The social security system in Turkey went through a major transformation in 2007, resulting in a more efficient and fast functioning system, based on centralizing the control of different social security funds in a single institution.



 


Within the scope of the program:

The three insurance funds, namely SSK, Emekli Sandigi and Bag-Kur, were merged under a sole body called the Social Security Institution (SSI) in 2007. The three insurance funds together cover around 81% of the population as of 2008. The system started to be fully operational at the beginning of 2008.

Social Security Premium Payments

Social security premiums (as a percentage of employee's gross earnings) are payable by both employers and employees. The below table shows the rates that apply in the case of office employees in the private sector. Rates for employees working in specific sectors (such as mining, oil/gas exploration) may vary depending on the risk category of the work performed.
 

Social Security Premiums (office employees)

Type of risk

Employer's share (%)

Employee's share (%)

Total (%)

Short - term risks

1-6.5*

-

1-6.5*

Long - term risks

11

9

20

General health insurance

7.5

5

12.5

Contribution to unemployment insurance

2

1

3

Total

21.5*

15

36.5*

*The rates change according to the risk categories of jobs. Depending on the risk category, the employer's share varies between 1% and 6.5%.

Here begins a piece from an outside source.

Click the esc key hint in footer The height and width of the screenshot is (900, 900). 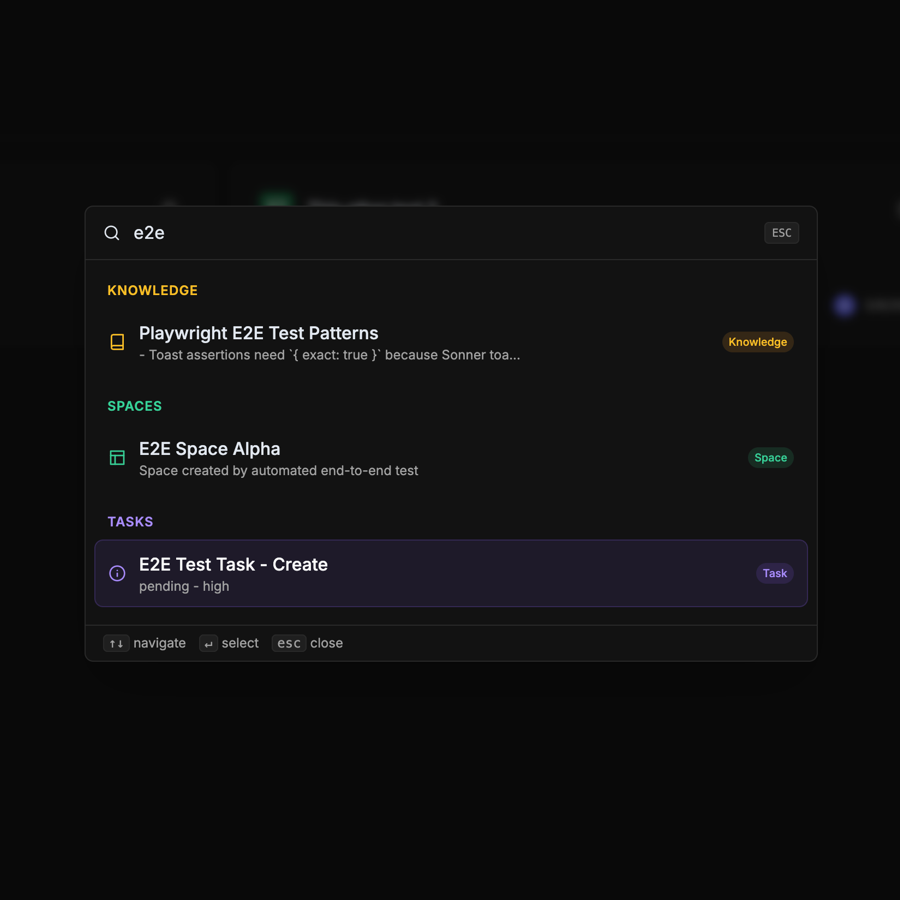tap(289, 643)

Foreigners making social security contributions in their home countries do not have to pay the Turkish social security premiums if there is a reciprocal agreement between the home country and Turkey.

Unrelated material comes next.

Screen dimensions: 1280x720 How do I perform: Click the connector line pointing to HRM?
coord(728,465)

Unemployment Insurance Premium Payments

Employees, employers and the state are required to make a compulsory contribution to the Unemployment Insurance Plan at the rates of 1%, 2% and 1%, respectively, of the gross salary of the employee. Like the social security premium payments, unemployment insurance premiums are also to be paid on a monthly basis. Employers are able to deduct such contributions from their taxable income. On the other hand, an employee’s contributions are deductible from the income tax base of the employee.

A foreign individual who remains covered under the compulsory social security system of his/her home country that has a social security agreement in effect with Turkey is not liable for insurance payments to the Turkish social security. The proof of foreign coverage is to be filed with the local social security office. If the employee is not subject to a foreign social security, full contributions would generally be imposed. Unemployment insurance premiums are declared and paid to the Social Security Institution together with social security premium contributions.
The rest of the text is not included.